WWII vet speaks about time at Iwo Jima
John Tierney | Tuesday, April 3, 2007
Anyone who has ever taken a high school American History class should at least be vaguely familiar with General Douglas MacArthur, but it was the work of Admiral Chester Nimitz that won World War II in the Pacific. That was the message Monday of Ivan Thunder, a Navy Seabee veteran who served at Iwo Jima.
Thunder, who has written two books about his experiences in the Pacific theater in the Naval Construction Battalion, spoke Monday at Notre Dame ROTC classes. His talk focused on issues he addressed in his second book, “Iwo Jima and the Pacific War: Recollections and Essays,” specifically the cult of adoration surrounding MacArthur, even though Nimitz was more influential in U.S. victory, Thunder said.
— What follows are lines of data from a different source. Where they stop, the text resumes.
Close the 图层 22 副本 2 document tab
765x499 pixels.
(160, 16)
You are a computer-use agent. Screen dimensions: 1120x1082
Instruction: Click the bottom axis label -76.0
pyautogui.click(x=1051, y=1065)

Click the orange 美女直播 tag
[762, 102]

“We could have bypassed everything MacArthur did and it wouldn’t have changed the outcome of the war,” he said.
Thunder stressed that MacArthur’s conquests only accounted for a small portion of the overall gains in the Pacific Ocean – those in the Philippines and New Guinea – while Nimitz controlled the entire ocean from Hawaii in the east to Okinawa in the west.
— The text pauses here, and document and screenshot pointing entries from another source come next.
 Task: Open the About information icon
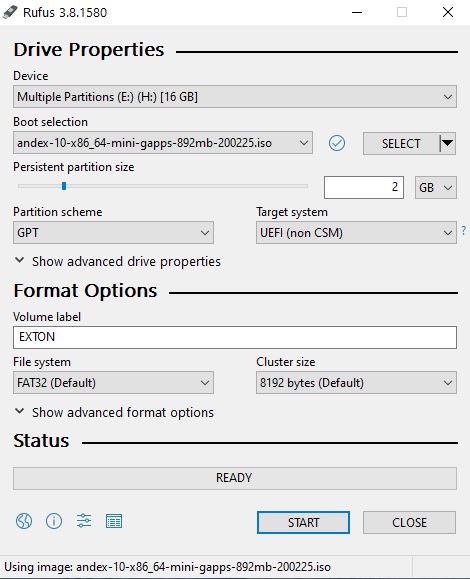pos(54,521)
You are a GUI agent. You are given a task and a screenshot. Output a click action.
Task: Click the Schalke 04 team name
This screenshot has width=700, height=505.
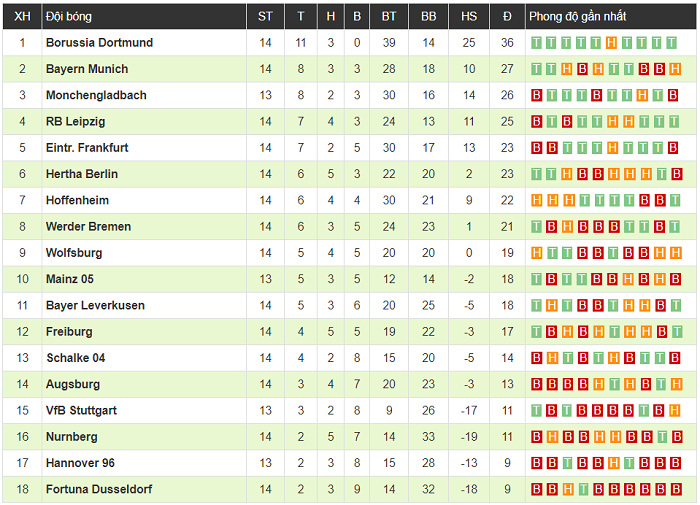(75, 358)
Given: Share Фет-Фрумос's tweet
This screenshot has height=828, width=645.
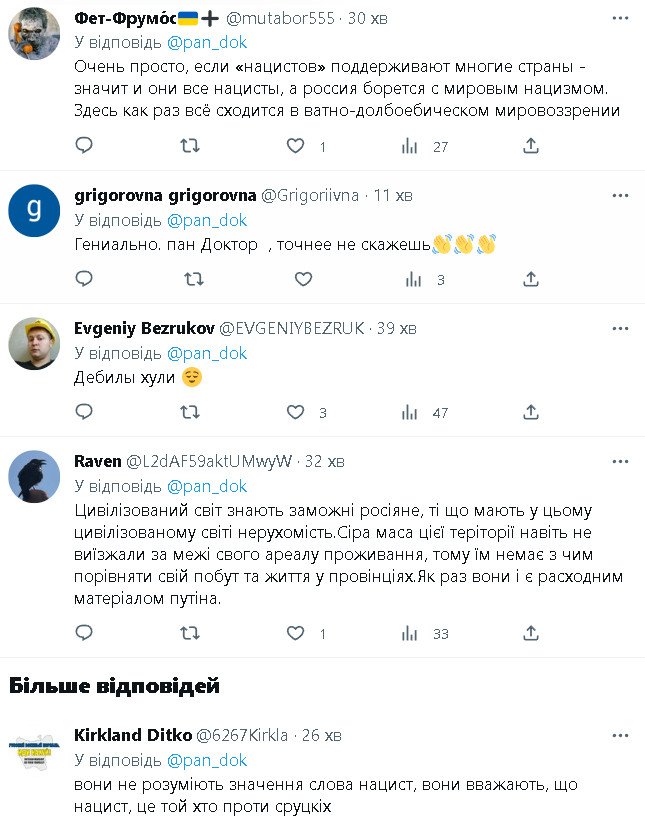Looking at the screenshot, I should (531, 146).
Additionally, Thunder said that Nimitz’s victories are far more famous than those of MacArthur. He asked, “Have you heard of Guadalcanal, Saipan, Tinian, Guam, Iwo Jima, and Okinawa?” He then informed the audience that Nimitz led the American forces to the victories at each island.
“But, have you heard about Buna, Lae, Finschhafen, Hollandia, Sansapor, Biak, Numfor, Morotari, or Leyte? Probably not,” he said of territory taken by MacArthur.
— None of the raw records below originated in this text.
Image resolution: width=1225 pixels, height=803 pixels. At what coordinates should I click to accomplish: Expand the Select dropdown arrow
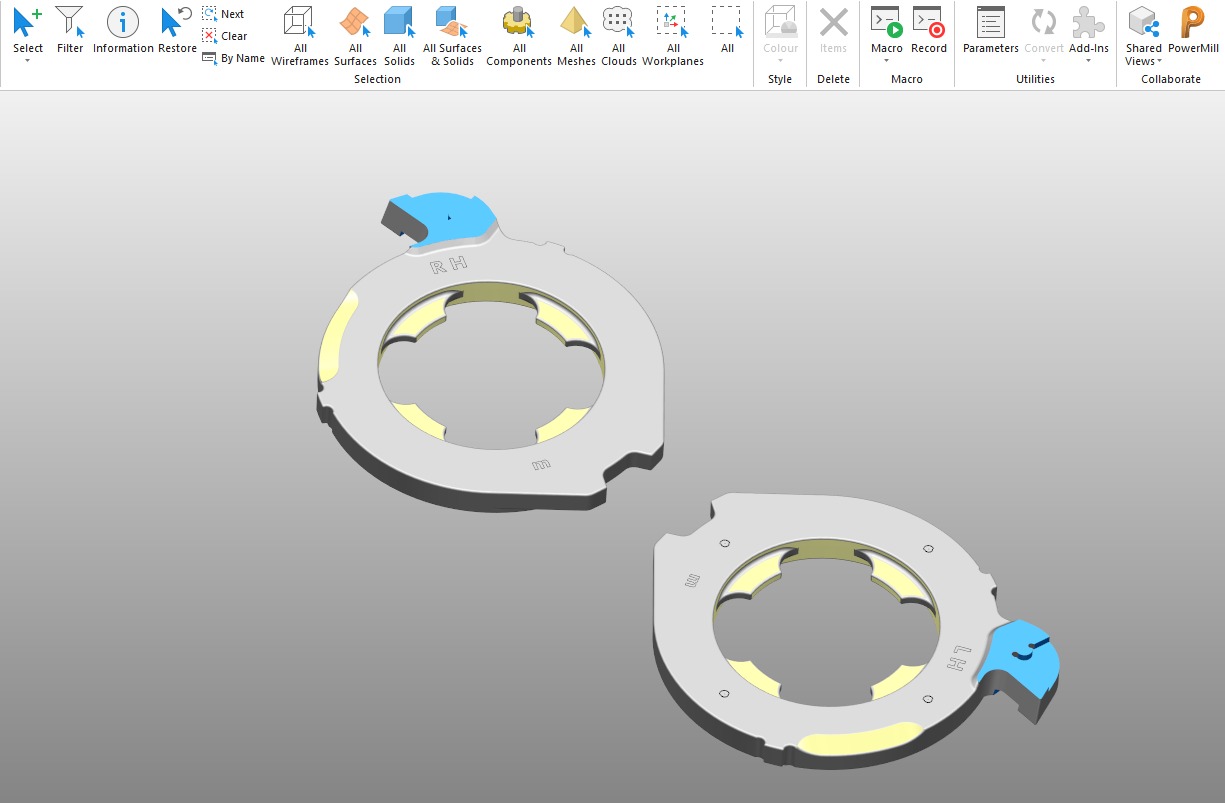(28, 61)
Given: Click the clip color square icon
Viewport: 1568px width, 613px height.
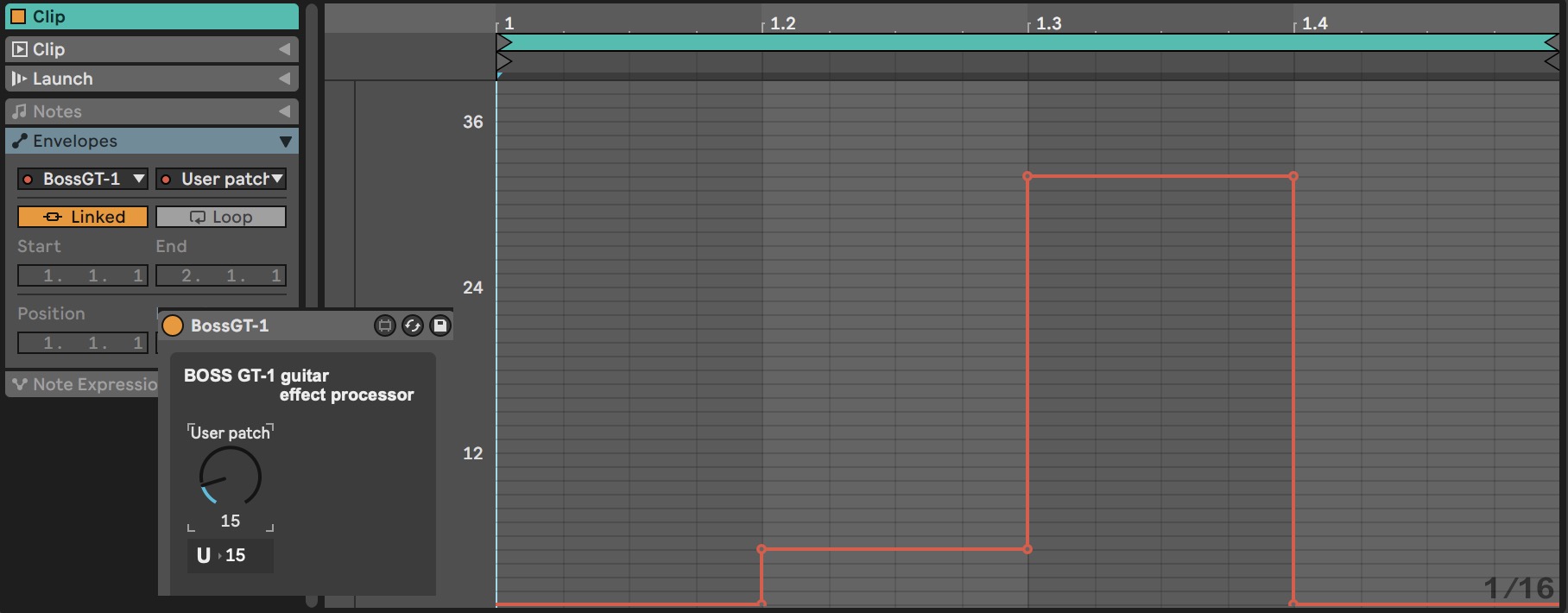Looking at the screenshot, I should [x=18, y=16].
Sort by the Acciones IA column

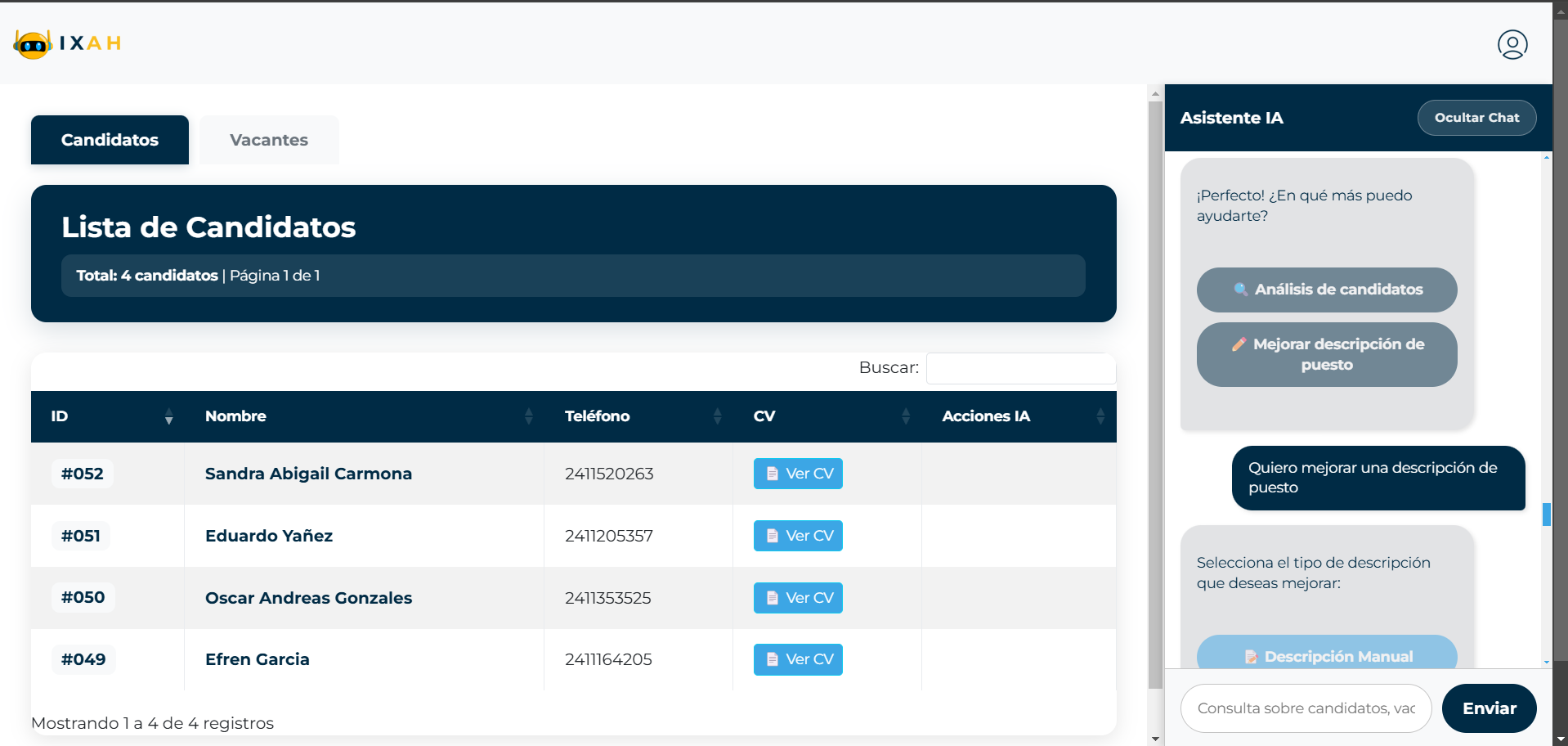coord(1019,416)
Thunder recalled a time shortly before he left for Hawaii – after he had already been in the Navy for some time serving in Panama – when he stopped in Chicago. During the visit, Thunder got his hair cut at a barber shop that was decorated with two posters – one featured President Franklin Roosevelt and another portrayed General MacArthur.
Thunder was perplexed by MacArthur’s presence on the barbershop wall for 60 years, he said, until he uncovered a memo written by an aide to someone on the Joint Chiefs of Staff. The memo claimed that it was a group of newspapermen who promoted MacArthur, led by William Hearst and Robert McCormick, then head of the Chicago Tribune.
It is society’s responsibility to remember Nimitz as the real victor in the Pacific theater, Thunder said.
“I don’t know how many times I’ve heard history professors say MacArthur won at Iwo Jima, but he didn’t. That was Nimitz,” Thunder said.
While Thunder’s second book puts a great emphasis on the Nimitz-MacArthur controversy and other historical debates of the war – such as the decision to drop the atomic bomb – his first book, “Her Last Letter,” is an autobiographical narrative detailing the Seabee lieutenant’s personal Iwo Jima story.
Thunder published the narrative, written in the third person under the pen name Michael Dalton, in 2004, nearly 60 years after the battle.
“I wrote the book because I felt it’s a story worth telling. It includes romance and my life in Panama,” in addition to the actual Iwo Jima battles, he said.
Thunder, 94, is a 1937 graduate of Illinois Institute of Technology with a degree in civil engineering. He entered the navy reserve shortly after graduation and received an active-duty commission as an ensign in April 1943. He was promoted to lieutenant shortly before leaving Honolulu for Iwo Jima. Unlike 24 percent of his non-combat construction Seabee battalion, Thunder survived the invasion and went on to receive more letters from his wife. Thunder currently lives in suburban Chicago with his daughter and her family.